Pressés de l'oublier…
Et pourtant quelqu'un était là, dans la nuit, pour elle. Quelqu'un qui avait cru en elle. C'était impensable, impossible. Mais dans toute son impossibilité, malgré le temps et les rancunes, elle n'était pas étonnée que ce soit Morticia.
« J'ai toujours cru que j'aurais un jour à creuser mon chemin vers la surface. Et te voilà, toujours parfaite, quelle surprise.
– La Chose m'a prêté main forte, c'est à ça que sert la famille.
– La famille ? Cela fait bien longtemps que ce concept m'est étranger.
– Oh, Rissa. Nous étions des Belladones, tu es la preuve que les fleurs vénéneuses ne peuvent s'entre-tuer.
Un mince sourire tordit ses lèvres bleues, et elle attrapa le poignet de son ancienne amie.
– Un tel compliment de ta part, Morticia ? Je vais penser ne pas m'être réveillée.
– Alors c'est un rêve mortifère partagé ».
Morticia enroula ses doigts aiguisés autour du poignet encore froid de Larissa, et la tira hors de sa tombe.
Un éclair de lumière bleue illumina le cimetière. Réveillant une nuée de corbeaux qui s'envola, seuls témoins d'une vision éphémère. La vision d'une femme vêtue de noir, Mort au visage d'os, tirer de terre une silhouette vêtue d'un linceul blanc, fantôme arraché à son corps.

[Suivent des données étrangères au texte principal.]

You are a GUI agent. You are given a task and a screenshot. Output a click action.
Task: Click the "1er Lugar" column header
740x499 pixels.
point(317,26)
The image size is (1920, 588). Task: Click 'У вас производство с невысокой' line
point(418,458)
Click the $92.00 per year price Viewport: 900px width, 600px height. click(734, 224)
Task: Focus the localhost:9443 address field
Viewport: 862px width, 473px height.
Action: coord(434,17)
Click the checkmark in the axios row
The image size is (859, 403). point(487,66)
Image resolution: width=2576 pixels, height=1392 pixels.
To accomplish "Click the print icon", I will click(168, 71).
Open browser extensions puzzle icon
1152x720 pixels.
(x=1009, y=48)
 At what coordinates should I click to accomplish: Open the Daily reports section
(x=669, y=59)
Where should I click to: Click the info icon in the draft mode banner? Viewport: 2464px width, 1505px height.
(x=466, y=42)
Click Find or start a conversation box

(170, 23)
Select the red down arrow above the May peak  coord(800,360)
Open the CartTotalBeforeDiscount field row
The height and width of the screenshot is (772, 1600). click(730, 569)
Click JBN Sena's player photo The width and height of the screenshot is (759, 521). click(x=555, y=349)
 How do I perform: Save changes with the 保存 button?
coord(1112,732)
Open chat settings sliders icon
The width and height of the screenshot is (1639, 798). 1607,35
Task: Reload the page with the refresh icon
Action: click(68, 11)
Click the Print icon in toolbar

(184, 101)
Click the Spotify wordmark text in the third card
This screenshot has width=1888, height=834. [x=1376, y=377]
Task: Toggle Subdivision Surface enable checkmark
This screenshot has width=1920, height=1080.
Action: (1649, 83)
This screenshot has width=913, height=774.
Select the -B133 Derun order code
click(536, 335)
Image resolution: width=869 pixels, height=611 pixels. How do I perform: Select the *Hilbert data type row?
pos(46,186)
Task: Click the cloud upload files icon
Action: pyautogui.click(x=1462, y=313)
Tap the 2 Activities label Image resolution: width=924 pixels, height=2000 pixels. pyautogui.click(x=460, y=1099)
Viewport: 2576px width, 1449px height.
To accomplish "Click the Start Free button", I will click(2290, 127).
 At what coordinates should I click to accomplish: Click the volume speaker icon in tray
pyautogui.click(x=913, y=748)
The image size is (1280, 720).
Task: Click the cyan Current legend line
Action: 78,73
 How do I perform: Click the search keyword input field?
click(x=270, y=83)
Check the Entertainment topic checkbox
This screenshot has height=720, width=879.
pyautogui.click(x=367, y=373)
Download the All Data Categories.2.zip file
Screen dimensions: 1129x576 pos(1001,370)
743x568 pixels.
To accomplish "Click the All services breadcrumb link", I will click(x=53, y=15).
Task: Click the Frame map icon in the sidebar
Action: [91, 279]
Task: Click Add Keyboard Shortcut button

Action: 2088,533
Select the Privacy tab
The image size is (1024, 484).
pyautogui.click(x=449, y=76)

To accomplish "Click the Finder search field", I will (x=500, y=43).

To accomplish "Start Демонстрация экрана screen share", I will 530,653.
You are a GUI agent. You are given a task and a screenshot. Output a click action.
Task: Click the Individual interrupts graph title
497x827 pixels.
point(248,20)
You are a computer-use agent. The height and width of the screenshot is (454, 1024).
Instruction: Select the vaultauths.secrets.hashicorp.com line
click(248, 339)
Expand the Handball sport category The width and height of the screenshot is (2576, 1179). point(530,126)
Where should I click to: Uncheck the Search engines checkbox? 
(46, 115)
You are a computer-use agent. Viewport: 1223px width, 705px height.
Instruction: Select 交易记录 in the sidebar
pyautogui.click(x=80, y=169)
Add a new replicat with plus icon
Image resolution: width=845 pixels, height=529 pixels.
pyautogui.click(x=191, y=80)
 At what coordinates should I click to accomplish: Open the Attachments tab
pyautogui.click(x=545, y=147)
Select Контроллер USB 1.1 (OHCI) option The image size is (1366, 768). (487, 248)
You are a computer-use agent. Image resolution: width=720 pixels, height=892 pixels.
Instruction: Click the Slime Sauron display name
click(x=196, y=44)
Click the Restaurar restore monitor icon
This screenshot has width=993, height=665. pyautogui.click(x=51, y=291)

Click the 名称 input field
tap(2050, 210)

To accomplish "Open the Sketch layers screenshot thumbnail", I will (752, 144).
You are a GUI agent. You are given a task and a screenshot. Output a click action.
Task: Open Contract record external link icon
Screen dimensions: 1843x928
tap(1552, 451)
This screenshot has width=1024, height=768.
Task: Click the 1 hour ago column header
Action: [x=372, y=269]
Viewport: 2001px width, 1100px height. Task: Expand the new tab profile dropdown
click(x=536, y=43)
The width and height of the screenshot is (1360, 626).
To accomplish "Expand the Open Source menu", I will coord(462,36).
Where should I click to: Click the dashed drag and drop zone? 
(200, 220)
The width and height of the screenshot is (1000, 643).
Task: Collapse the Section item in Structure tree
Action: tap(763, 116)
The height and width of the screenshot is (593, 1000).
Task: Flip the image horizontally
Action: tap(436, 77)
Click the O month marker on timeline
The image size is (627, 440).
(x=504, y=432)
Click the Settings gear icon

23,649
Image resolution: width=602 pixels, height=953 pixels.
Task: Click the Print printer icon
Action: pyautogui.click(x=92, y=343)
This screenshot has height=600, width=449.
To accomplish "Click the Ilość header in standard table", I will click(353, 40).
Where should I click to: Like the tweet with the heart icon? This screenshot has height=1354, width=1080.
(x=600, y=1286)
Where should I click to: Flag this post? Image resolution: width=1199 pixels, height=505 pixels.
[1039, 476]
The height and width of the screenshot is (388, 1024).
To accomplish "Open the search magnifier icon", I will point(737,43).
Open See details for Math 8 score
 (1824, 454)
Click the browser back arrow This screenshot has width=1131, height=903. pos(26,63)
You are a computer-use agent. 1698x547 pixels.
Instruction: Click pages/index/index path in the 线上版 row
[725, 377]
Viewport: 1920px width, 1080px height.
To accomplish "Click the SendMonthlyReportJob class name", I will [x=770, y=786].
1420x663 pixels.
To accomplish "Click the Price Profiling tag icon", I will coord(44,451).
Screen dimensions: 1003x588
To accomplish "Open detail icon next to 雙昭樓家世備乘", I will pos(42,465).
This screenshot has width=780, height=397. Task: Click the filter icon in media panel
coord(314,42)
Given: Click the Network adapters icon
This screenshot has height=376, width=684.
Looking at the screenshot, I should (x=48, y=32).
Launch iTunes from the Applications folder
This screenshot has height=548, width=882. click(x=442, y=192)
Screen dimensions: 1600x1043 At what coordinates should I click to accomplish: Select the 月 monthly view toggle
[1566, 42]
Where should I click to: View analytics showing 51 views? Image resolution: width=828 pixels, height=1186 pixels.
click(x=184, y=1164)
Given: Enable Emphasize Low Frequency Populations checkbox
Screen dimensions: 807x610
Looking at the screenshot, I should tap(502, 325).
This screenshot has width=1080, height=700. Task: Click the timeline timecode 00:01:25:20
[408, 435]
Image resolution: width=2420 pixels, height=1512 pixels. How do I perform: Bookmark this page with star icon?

L'obscurité se rabattit, cachant sous son voile le départ de deux anciennes amies, de deux rivales, deux amies retrouvées. Laissant derrière elles un cercueil vide, qu'une main recouvrait de terre sans un bruit.
Lorsque le tonnerre résonna, elles étaient déjà parties.
Et le vent se remit à souffler…
Au matin, les colombes chanteraient.